Le syndrome de Stockholm tire son nom d’un événement avenu dans la ville du même nom, en Suède en 1973. Six malfaiteurs envahirent la Banque du Crédit Suèdois afin de tenter de la dévaliser. Pendant plusieurs jours, ils retinrent en otage les employés présents dans les locaux au moment de l’assaut. Lors de leur libération et à la surprise générale, les fonctionnaires pris en otage clamèrent leur sympathie pour leurs agresseurs et témoignèrent ensuite en leur faveur devant le tribunal. Ainsi en 1978, le psychiatre Frank Ochberg nommera « syndrome de Stockholm » la sympathie, voire l’identification, d’un otage à son ravisseur, sans manipulation de la part de ce dernier.
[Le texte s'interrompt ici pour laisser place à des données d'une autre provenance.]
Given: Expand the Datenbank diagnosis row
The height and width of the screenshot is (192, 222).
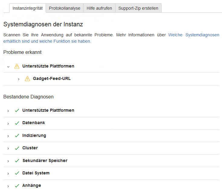Looking at the screenshot, I should (x=8, y=123).
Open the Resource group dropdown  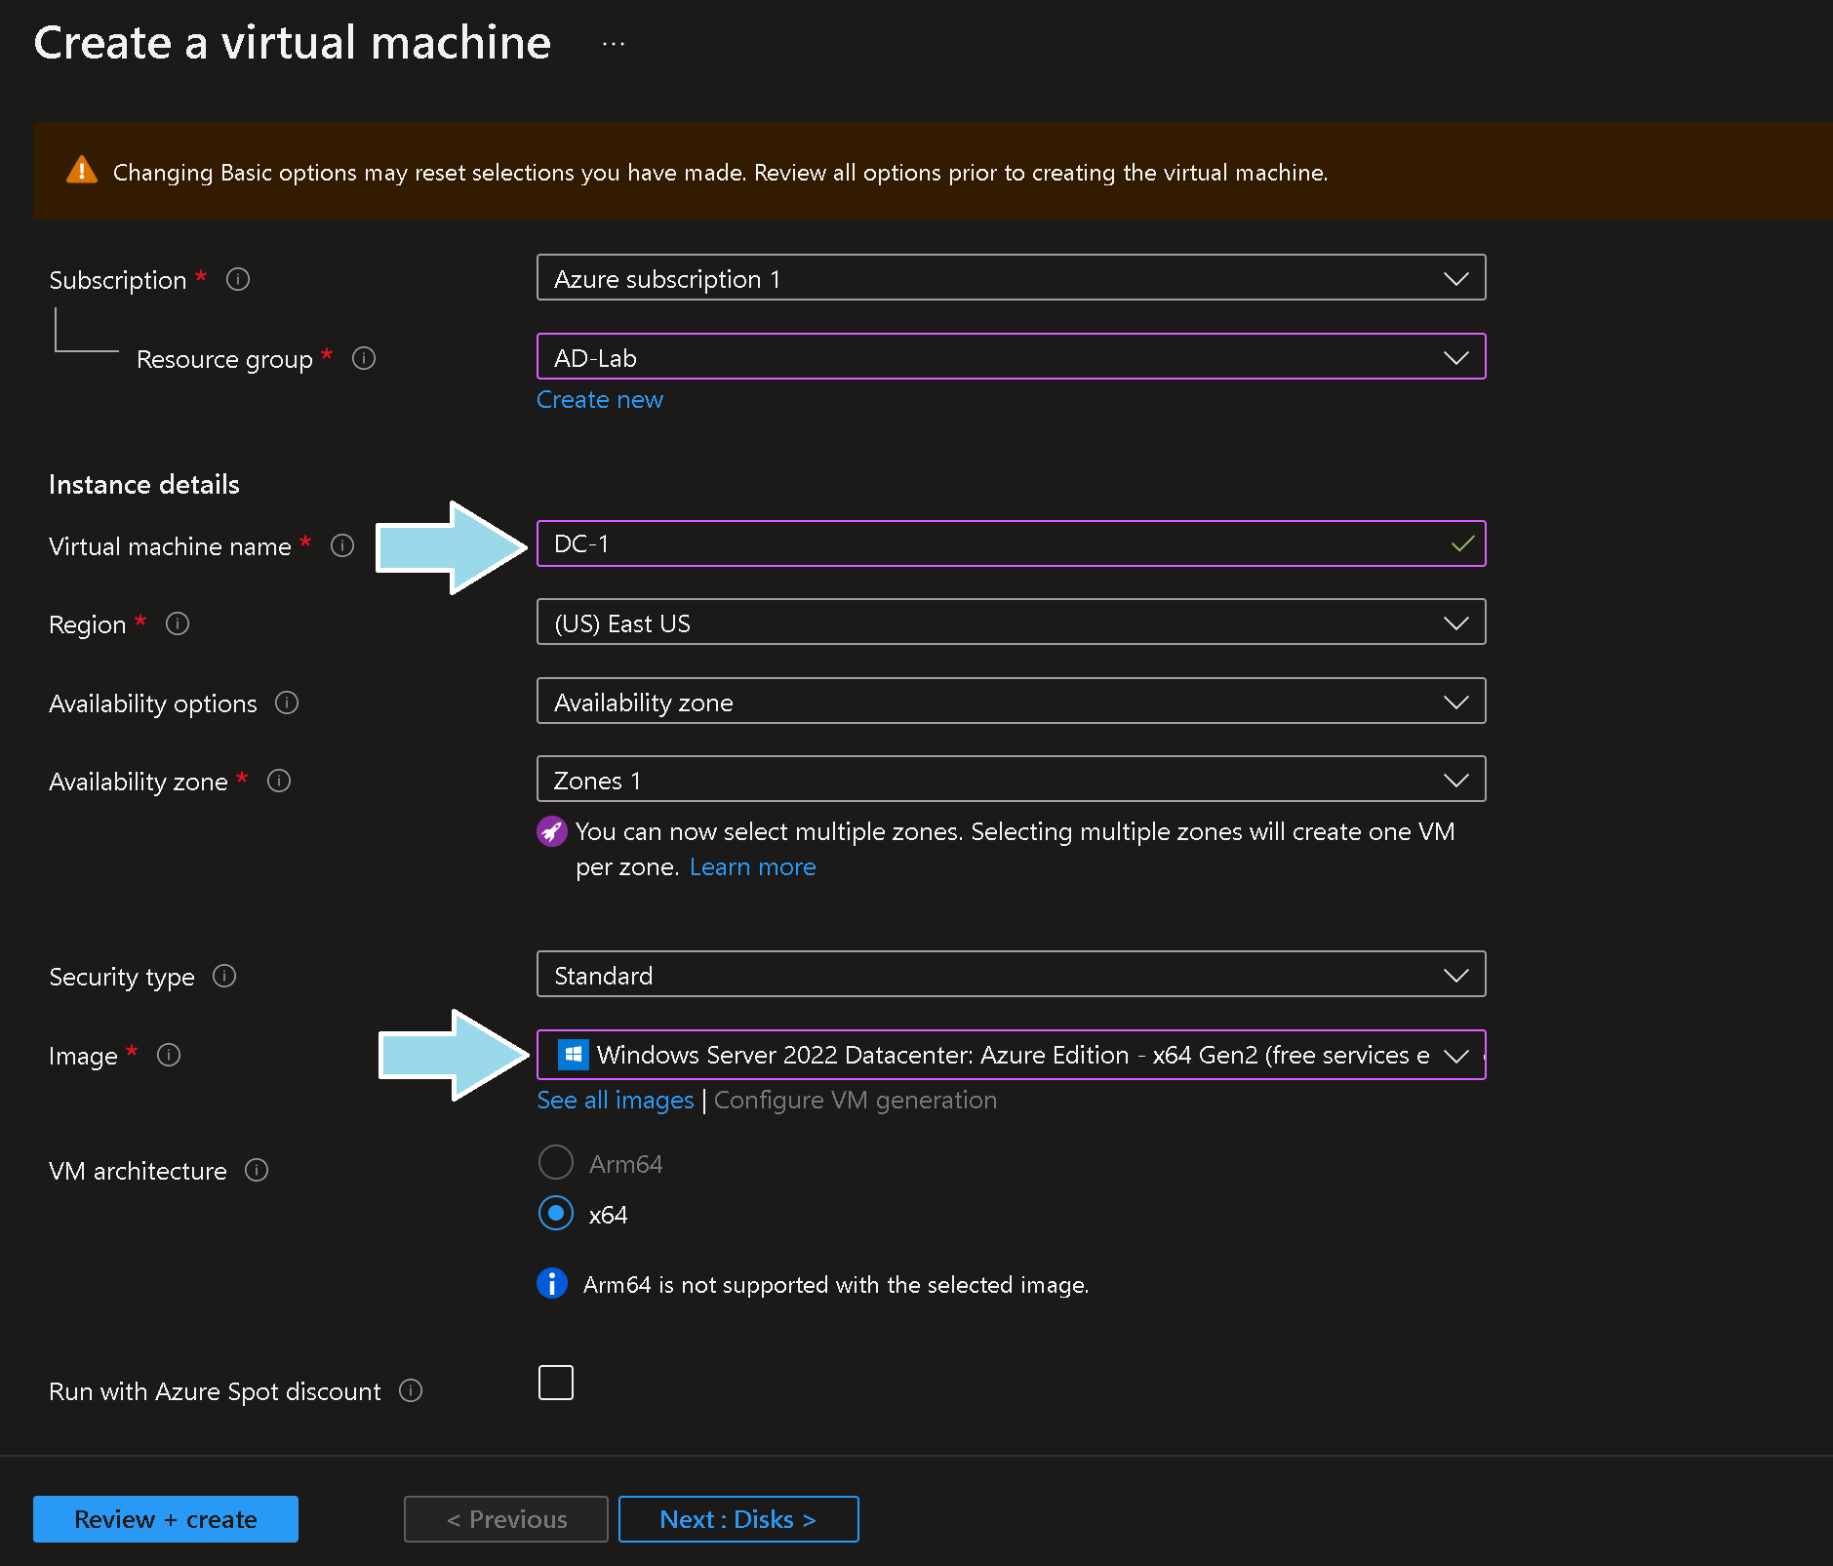tap(1011, 357)
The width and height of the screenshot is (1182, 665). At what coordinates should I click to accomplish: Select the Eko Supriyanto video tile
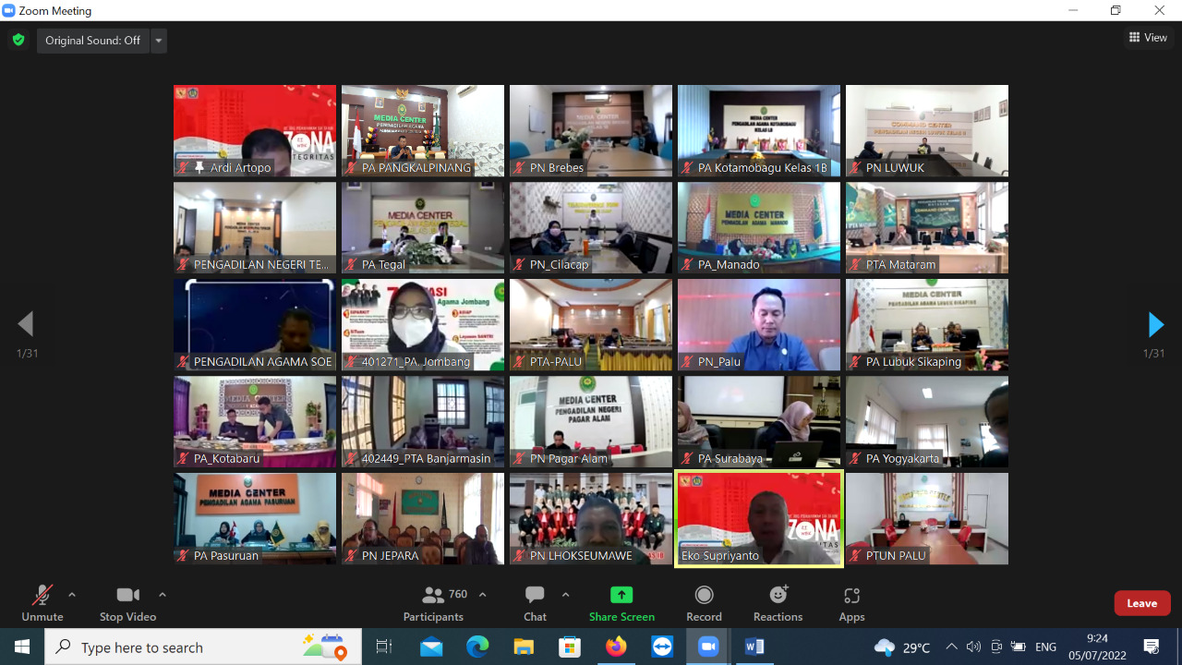click(x=759, y=518)
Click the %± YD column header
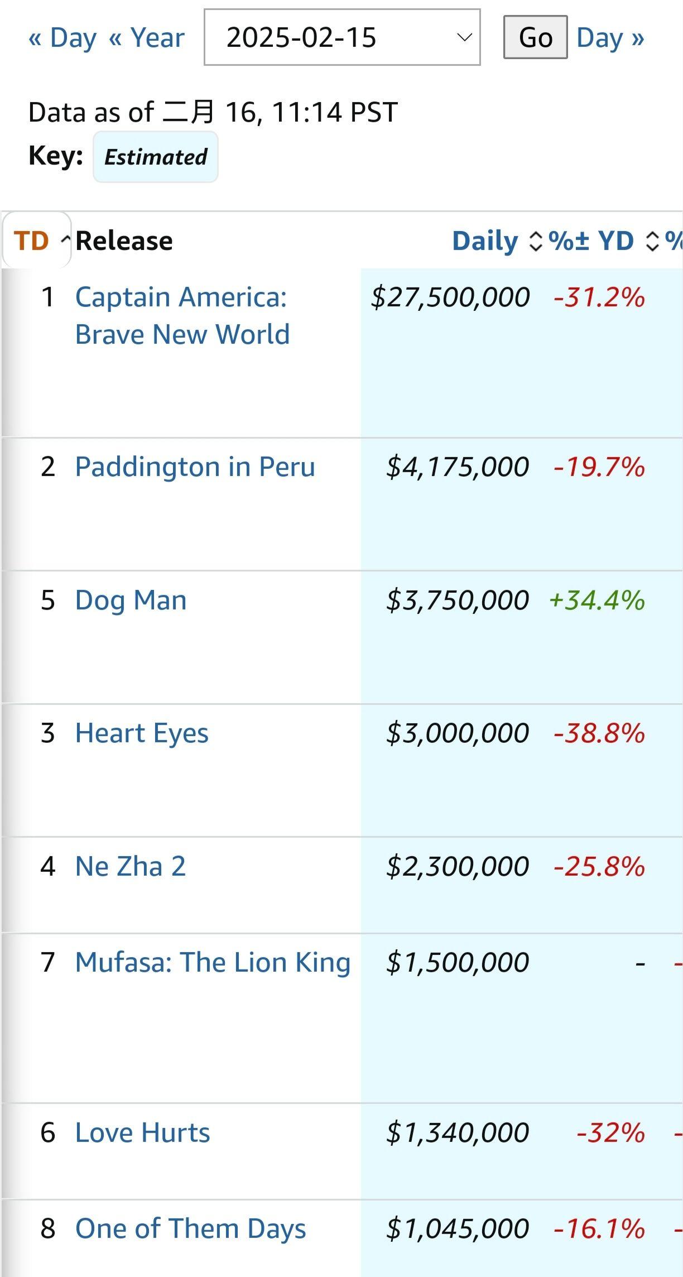The width and height of the screenshot is (683, 1277). 591,241
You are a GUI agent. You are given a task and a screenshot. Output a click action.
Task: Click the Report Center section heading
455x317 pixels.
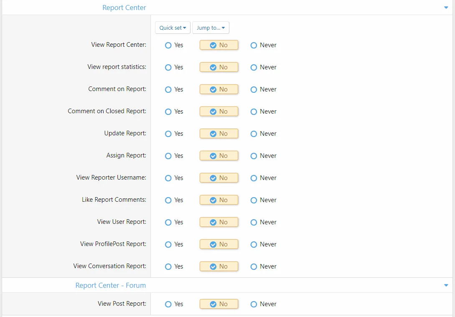click(124, 8)
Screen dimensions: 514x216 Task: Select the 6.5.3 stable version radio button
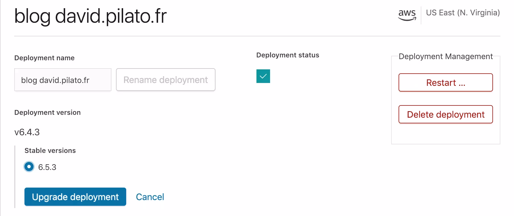point(29,167)
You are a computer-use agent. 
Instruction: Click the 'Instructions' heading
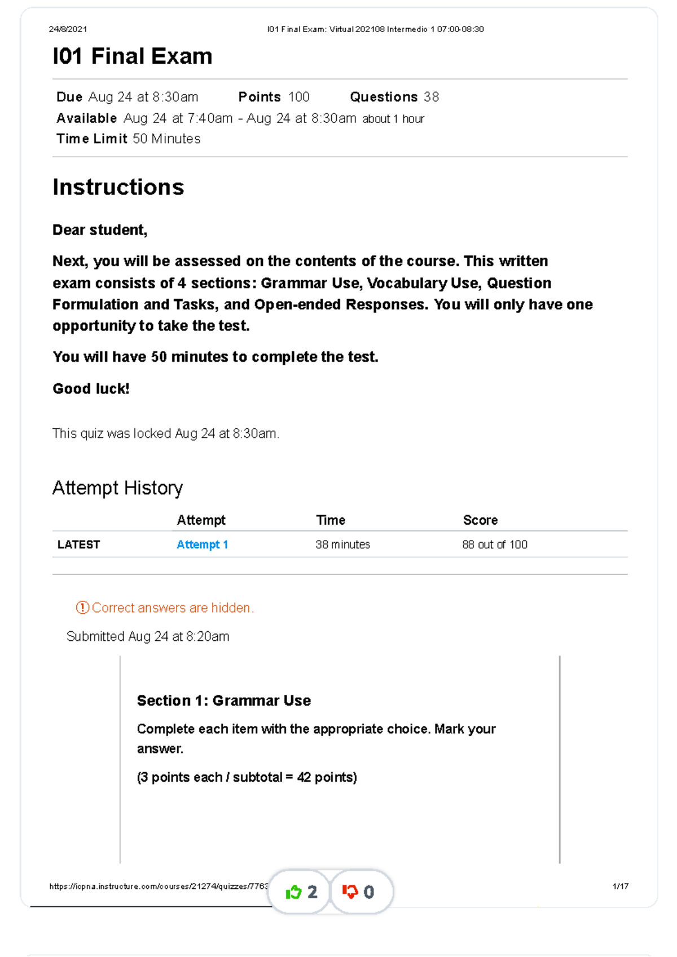coord(118,187)
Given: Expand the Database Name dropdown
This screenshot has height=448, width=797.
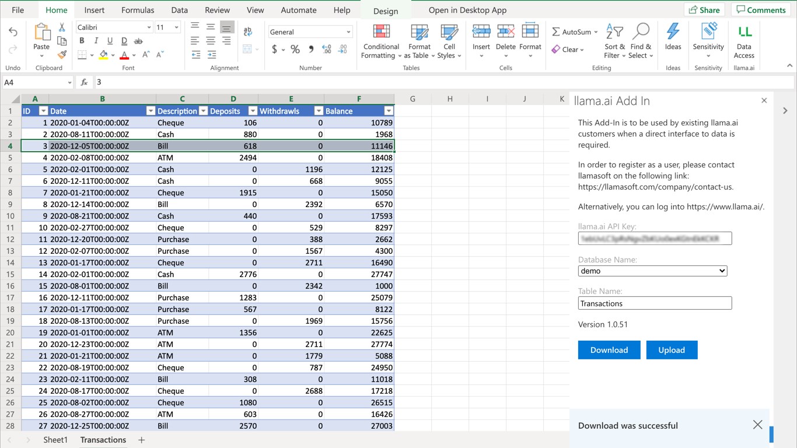Looking at the screenshot, I should (x=652, y=271).
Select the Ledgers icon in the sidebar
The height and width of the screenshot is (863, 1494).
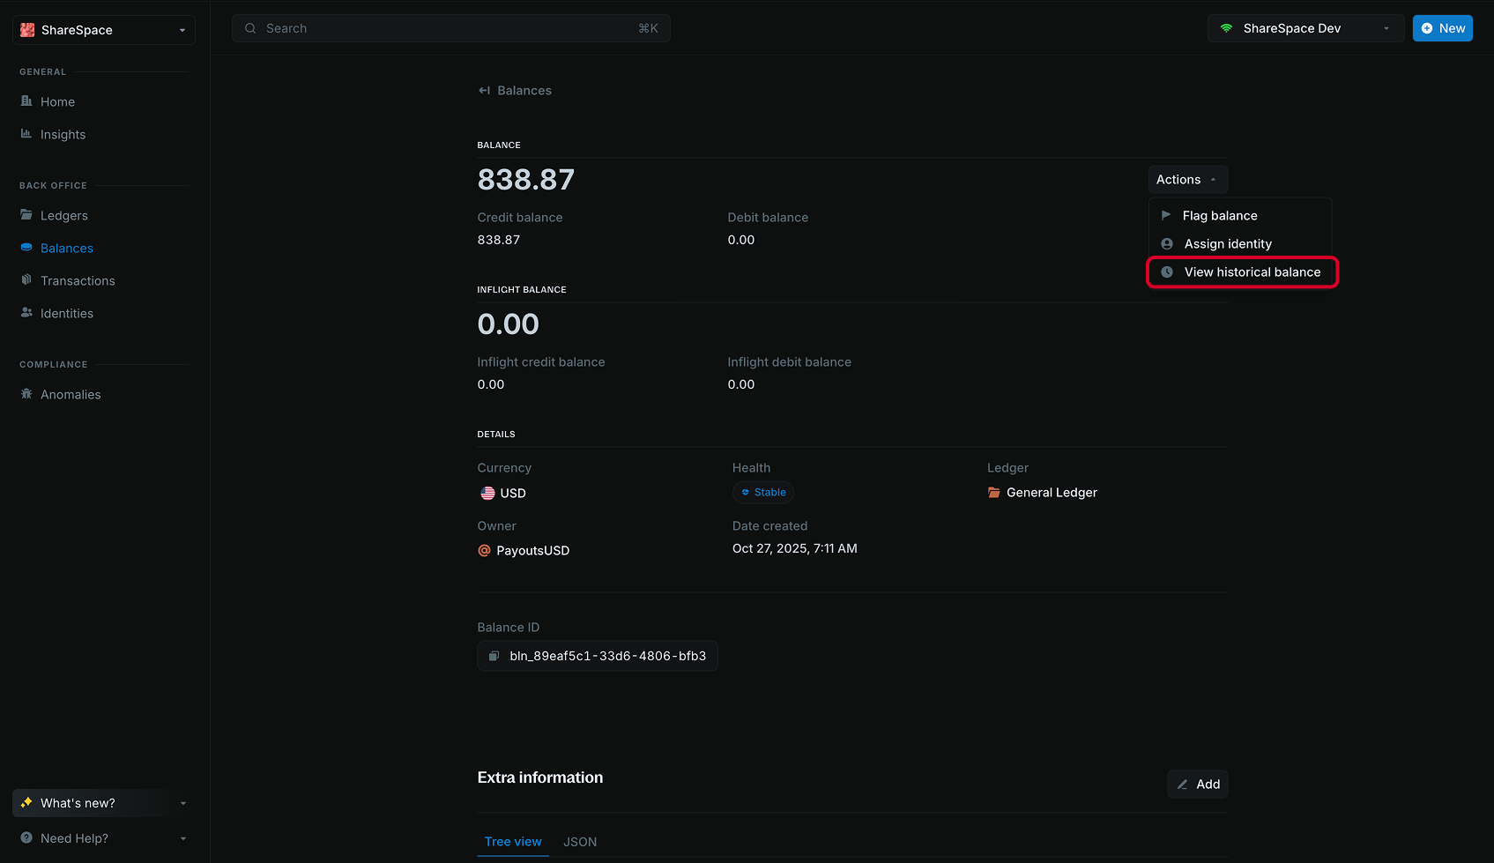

Le cas qui demeure aujourd’hui le plus célèbre est celui de Patricia, petite-fille d’un membre influent de la presse américaine, enlevée par un groupe d’extrême gauche en 1974. Elle adhèra dans un premier temps à la cause de ses kidnappeurs allant jusqu’à les assiste de son plein gré pour des braquages, tout en dénonçant publiquement sa famille et son milieu d’origine. Elle se verra condamnée à sept ans de prison, ramenés à deux par le président Jimmy Carter, un doute subsistant quant à son degré réel d’implication.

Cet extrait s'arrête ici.